Penfolds' new collection launch in Shanghai (Pic: TWE)

Penfolds' new collection launch in Shanghai (Pic: TWE)

Treasury Wine Estates has announced today that it will pivot towards other luxury markets to offset its loss in China and hints at opening a new production base in the country.

Treasury Wine Estates, owner of popular wine brand Penfolds, has announced today that it will pivot towards other luxury markets to offset its loss in China, following China’s devastating decision to slap up to 212% tariffs on Australian wine.

The company said today it will reallocate Penfolds Bin and Icon range from China – which represent 25% of TWE’s annual global Penfolds allocation volumes and approximately 39% of TWE’s annual global Penfolds allocation revenue – to other key luxury growth markets including Asian markets outside of China, Australia, the US, and Europe.

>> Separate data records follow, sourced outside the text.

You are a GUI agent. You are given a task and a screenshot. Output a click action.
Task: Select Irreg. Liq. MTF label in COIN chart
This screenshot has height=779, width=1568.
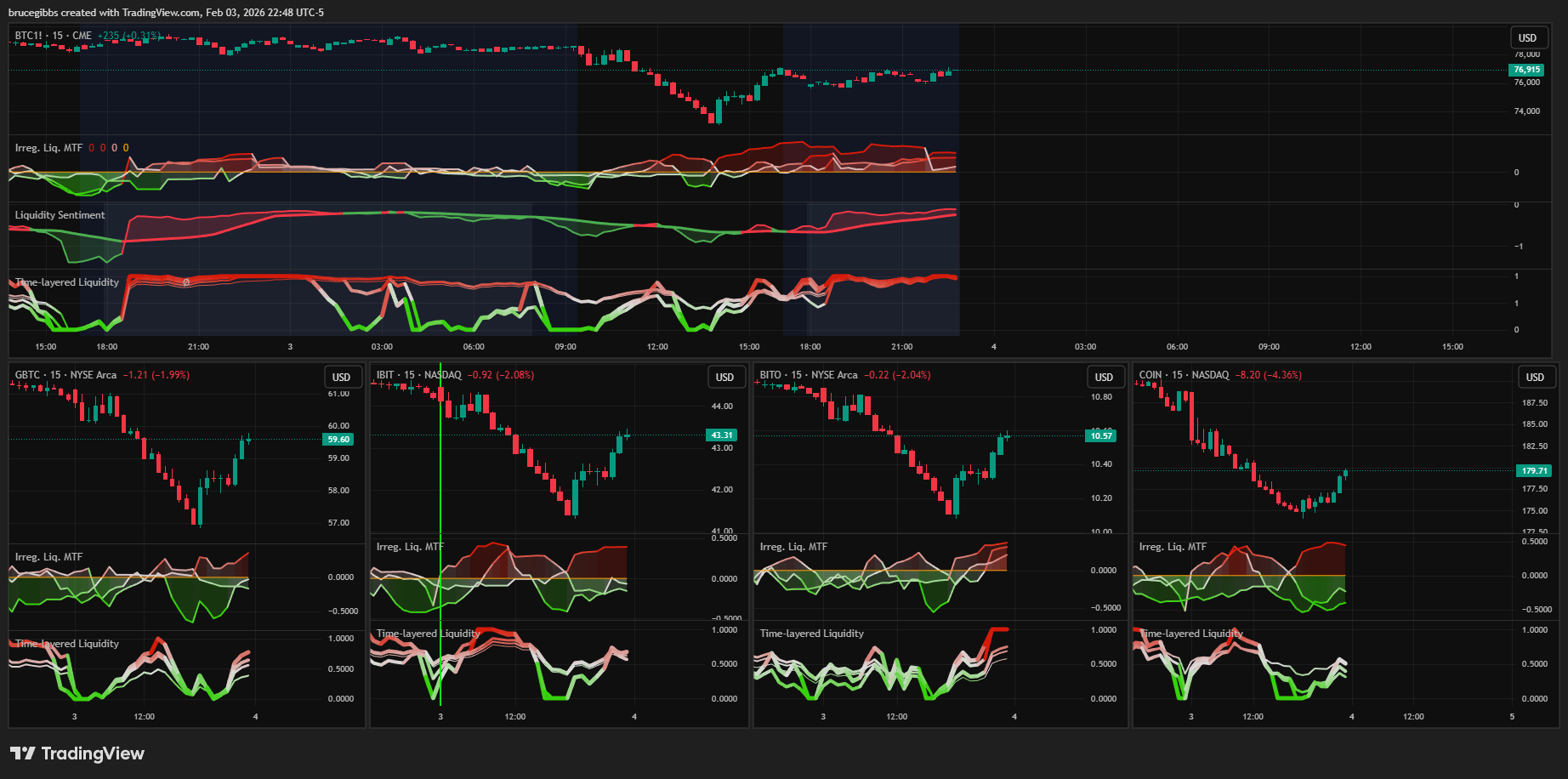tap(1173, 547)
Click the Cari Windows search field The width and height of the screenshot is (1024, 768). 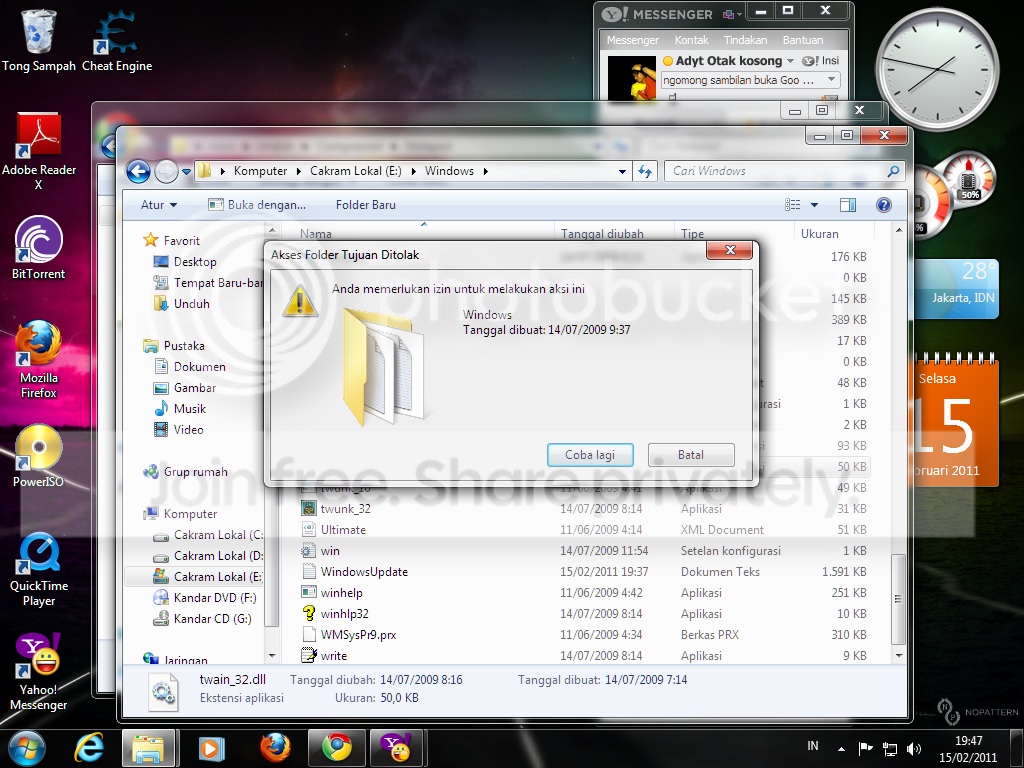(777, 171)
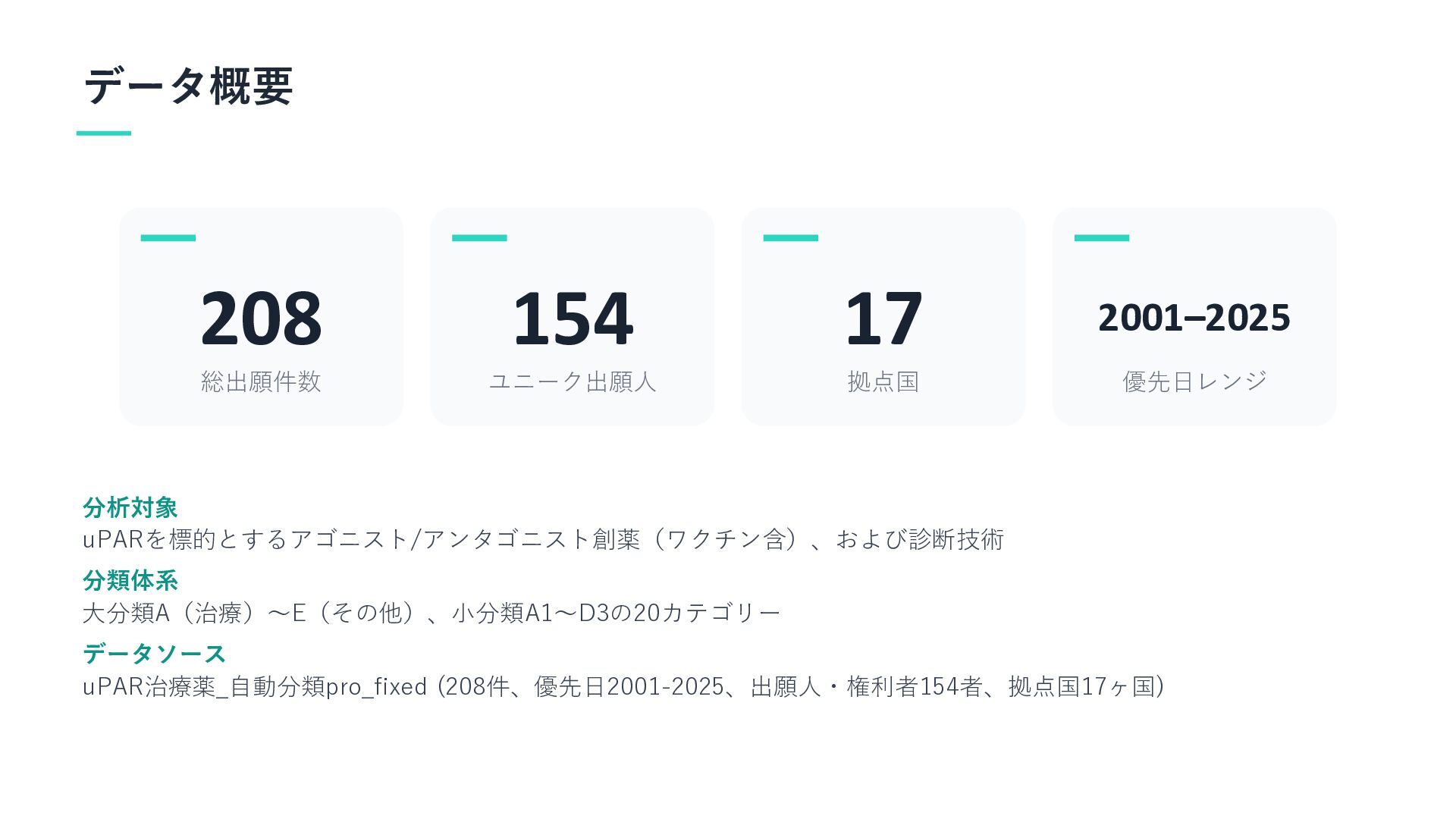
Task: Click the uPARを標的とする description line
Action: [x=544, y=539]
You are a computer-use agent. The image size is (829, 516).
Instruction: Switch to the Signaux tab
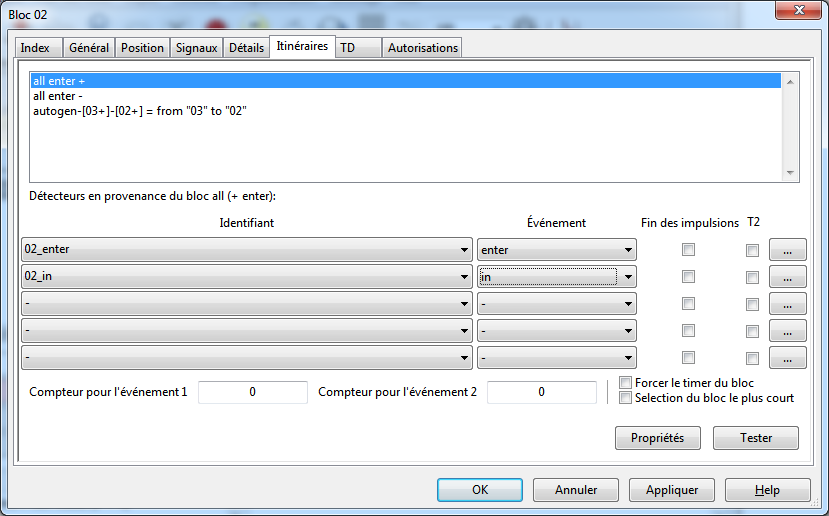click(x=196, y=48)
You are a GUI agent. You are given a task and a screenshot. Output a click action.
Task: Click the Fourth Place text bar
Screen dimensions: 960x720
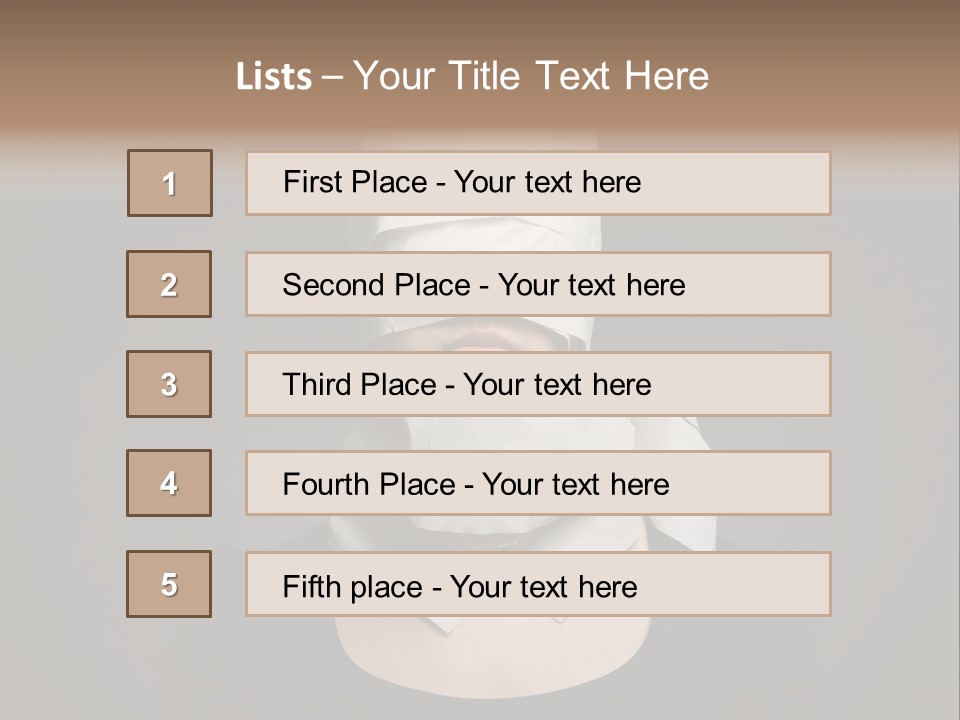coord(538,483)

Meanwhile, in order to secure its remaining stakes in China, the company hinted at a possibility of opening up a Chinese production base to make wines from the local market, an idea that Penfolds has been reinforcing through its multi-region and multi-sourcing philosophy.

When detailing China market enhancement measures, the company says, “Acceleration of the multi-country of origin portfolio growth strategy, with a focus on growing sourcing for TWE’s portfolio from its existing asset base in France and
potentially from China.”

Treasury Wine Estates, owner of popular wine brand Penfolds, will divest from China.

The company has already ventured outside of Australia to make wines in the US and France, where it makes Maison de Grand Esprit and a Champagne with Thienot.

Details regarding the potential move to China are yet to be revealed. But if wines are made in China by TWE, it could bypass the Country of Origin export restriction placed on Australian wines.

“Decoupling” from China could be costly and damaging for TWE, as China remains its most profitable market which contributes one third of the group’s annual earnings.

In F20 China represented approximately two-thirds of the total Asia region earnings, or 30% of TWE’s Group earnings. TWE sells a premium portfolio in China, with luxury and masstige wine contributing 63% of volume and 91% of revenue in F20. Of the remaining portfolio, Rawson’s Retreat is the largest volume commercial brand sold by TWE in China.

The group’s CEO Tim Ford admitted the tariff decision by Ministry of Commerce will have adverse impacts across the wine industry, costing jobs and local economies.

“We are extremely disappointed to find our business, our partners’ businesses and the Australian wine industry in this position,” he comments.

“We will continue to engage with MOFCOM as the investigation proceeds to ensure our position is understood. We call for strong leadership from governments to find a pathway forward.”

“At the same time, we will continue to work with our customers and partners in China to demonstrate our long-term commitment to the growing number of Chinese consumers who enjoy our brands.”

China accounts for one third of TWE’s group earnings.

TWE is the biggest Australian wine exporter to China and was slapped with the highest tariff rate at 169.3% among all companies that participated in the investigation.

The provisional measures as the company says will remain in place till August 2021 pending on the full investigation result, as it expects demand in China will be “extremely limited.”

Other measures announced today to buffer the blow from China also include ramping up investment in other key export markets and reallocation of luxury grape sourcing to other premium Australian portfolio brands, including Wynns, Wolf Blass, Seppelt and Pepperjack.

The newly announced tariffs on Australian wines would be detrimental to Australian wine exports, which sold AU$1.2 billion worth of wines to China, by far its biggest export market.